● **DOCUMENT EXCERPT**
What if a plumber built your house? - Eye on Blades Blog: Trends in Infrastructure -
What if a plumber built your house?

Nine months ago, I started to build a house. This week was all about tying up loose ends. We're only days away from moving in. One such loose end was the mystery of the missing faucet.  It was a cool bronze faucet I picked up on eBay for a song.  Forgotten in my trunk, I never gave it to the plumber. 

As the plumber came today to install it, he handed me a change order for $175 - something about the valve and trim weren't compatible!?!  The faucet was in and the plumber was out in five minutes flat. He also warned me not to cry to him if it breaks. Sigh. 

I'm really glad my plumber didn't build my house.

  • The house budget would have come in just shy of a one billion dollars. I promise you, on a per hour basis, my plumber walked away with 10x more profit than my builder.
  • Faucets would have been the focal point of every room.  I even suspect the pipes would be outside of the walls.
  • All pipes and faucets would be made of 24k gold.  The rest of the house, crape paper.

If you want to build a house, hire a custom builder.  They can see your vision. They grasp the big picture and they know how to bring the pieces together.  Most importantly, they know how to execute it.  Custom builders also know your budget and they don't get paid if they bust it. 

That brings me to this article today from Lippis group.  The title is "Are Cisco, HP and IBM on Data Center Collision Course?" It's clear to me that Cisco is taking a plumbers' view to the next generation datacenter. Or a "packet plumber" view if you will.

● **SUPPLIED INFORMATION**

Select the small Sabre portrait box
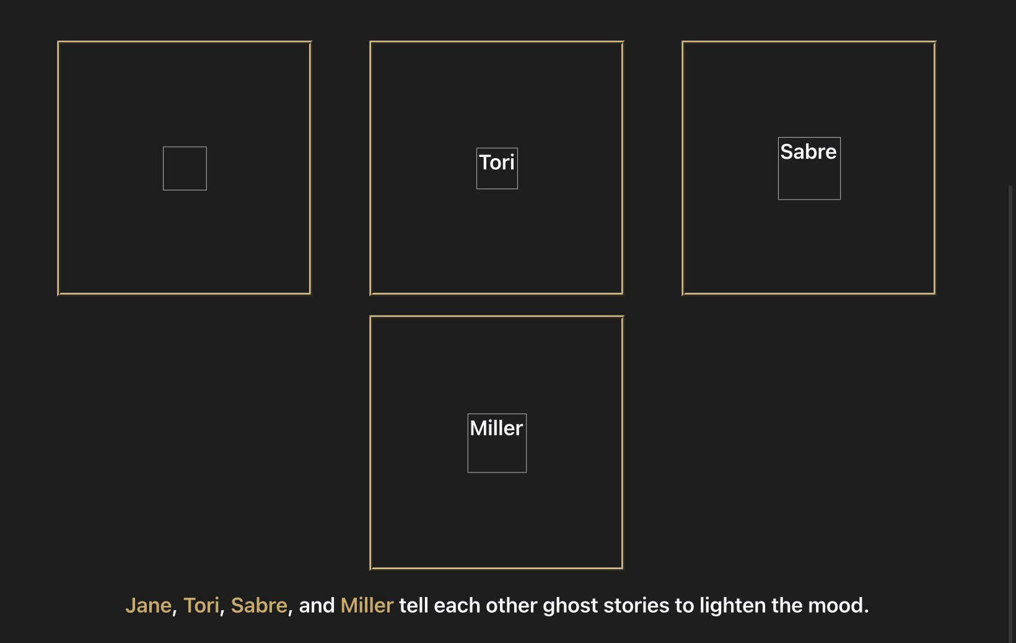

● **GOAL A**
According to the blog post, how much was the change order the plumber handed over?
● **GOAL B**
Write out the blog post from "As the plumber" up to and including "if it breaks. Sigh.", switching "five minutes" to "ten minutes".
Answer using only the blog post.

● **RIGHT ANSWER A**
$175

● **RIGHT ANSWER B**
As the plumber came today to install it, he handed me a change order for $175 - something about the valve and trim weren't compatible!?!  The faucet was in and the plumber was out in ten minutes flat. He also warned me not to cry to him if it breaks. Sigh.